Martina Lantin

Artist Statement

I find earthenware the most seductive clay body. Using this chocolate porcelain, I seek to evoke nostalgia of the future by making work that is a reverberation of the past. Objects and installations are rooted in concepts generated through the analysis of early European porcelains and English cream ware. I provoke a tension between the elegant handling of the material and the rugged connotations of the clay body.

This duality extends into the object; manifesting in the dual roles of utility and decoration, simultaneously serving as containers of social and cultural information. I am particularly drawn to the semiotics of things – the message they may contain by visual inference and juxtaposition. Creation is a unity of cognition and action. It is a continual process of call and response. I ask questions that consistently inform the next series of work. Inquiry stems from and is propelled by my interactions with the material, imagery, historical research, my past work and future ideas.

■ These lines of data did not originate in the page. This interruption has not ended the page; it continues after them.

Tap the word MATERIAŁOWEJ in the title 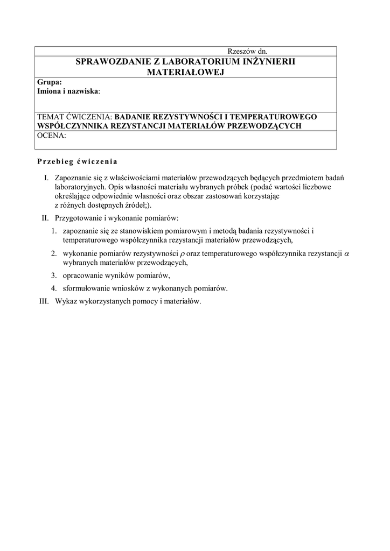pyautogui.click(x=185, y=72)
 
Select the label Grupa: pyautogui.click(x=49, y=82)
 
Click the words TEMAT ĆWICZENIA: pyautogui.click(x=75, y=117)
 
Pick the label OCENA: pyautogui.click(x=51, y=136)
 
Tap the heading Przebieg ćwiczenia pyautogui.click(x=77, y=161)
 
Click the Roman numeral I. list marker pyautogui.click(x=47, y=177)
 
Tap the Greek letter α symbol pyautogui.click(x=346, y=253)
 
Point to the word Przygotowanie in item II pyautogui.click(x=80, y=218)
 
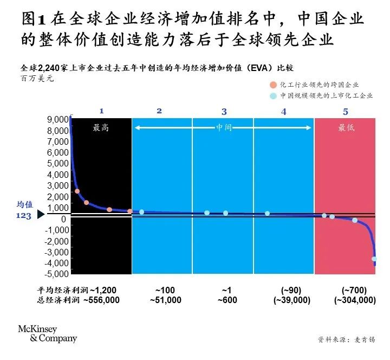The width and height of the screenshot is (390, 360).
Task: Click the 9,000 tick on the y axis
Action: (58, 119)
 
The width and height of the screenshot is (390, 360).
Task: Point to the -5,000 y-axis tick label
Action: (57, 274)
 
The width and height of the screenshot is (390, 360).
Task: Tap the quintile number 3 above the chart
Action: (224, 111)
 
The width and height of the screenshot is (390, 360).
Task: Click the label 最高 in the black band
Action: (101, 128)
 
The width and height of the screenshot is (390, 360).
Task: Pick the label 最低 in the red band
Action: (347, 128)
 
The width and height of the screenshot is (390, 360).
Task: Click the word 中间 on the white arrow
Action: (224, 128)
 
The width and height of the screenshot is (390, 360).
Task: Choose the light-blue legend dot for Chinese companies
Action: (273, 96)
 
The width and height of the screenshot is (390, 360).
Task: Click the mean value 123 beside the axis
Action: (25, 215)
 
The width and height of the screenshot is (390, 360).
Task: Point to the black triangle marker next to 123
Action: (41, 215)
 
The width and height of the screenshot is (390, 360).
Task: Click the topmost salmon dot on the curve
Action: (77, 191)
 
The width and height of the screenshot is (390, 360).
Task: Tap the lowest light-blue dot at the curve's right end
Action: (374, 259)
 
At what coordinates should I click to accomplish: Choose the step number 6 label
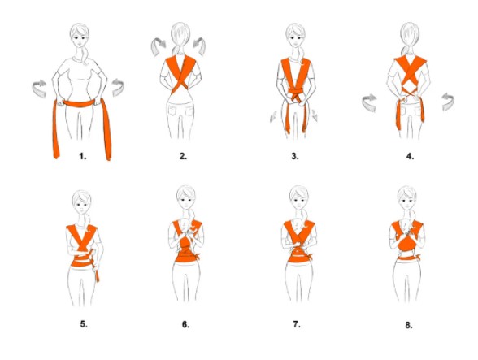tap(185, 323)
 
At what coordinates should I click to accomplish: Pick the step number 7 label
tap(296, 323)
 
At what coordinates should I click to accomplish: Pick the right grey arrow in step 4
tap(447, 102)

As a maker, I have the capacity to exploit the variables of surface and scale to instigate a particular experience. Convivial and quotidian forms combine to play games with lines and colours. The work teases the boundary between awkward and sophisticated. Strategies of ornament are developed to engage and enhance the piece. Over time, through handling and contemplation, the subtle layers of colour and surface are revealed, reveling in accumulated narrative.

Bio

Born in Montreal, Canada, Martina Lantin received her Bachelor of Art from Earlham College (1996) and her Master of Fine Art from NSCAD University (2009). She has completed residencies at Baltimore Clayworks and Arrowmont School of Art and Craft, and the Watershed Center for Ceramic Arts and taught workshops throughout the United States. Currently, Martina teaches at the Alberta College of Art and Design.

Selected as an Emerging Artist by Ceramics Monthly her work has been recognized in numerous juried and invitational exhibitions. Martina has also published articles in both Studio Potter and Pottery Making Illustrated and was the subject of a feature article in Ceramics Monthly in February, 2014.

Committed to the joys of working in earthenware, Martina creates functional ceramics through thrown and altered forms. The thin layer of white slip serves to accentuate the construction methods and to invite an exploration of the making process.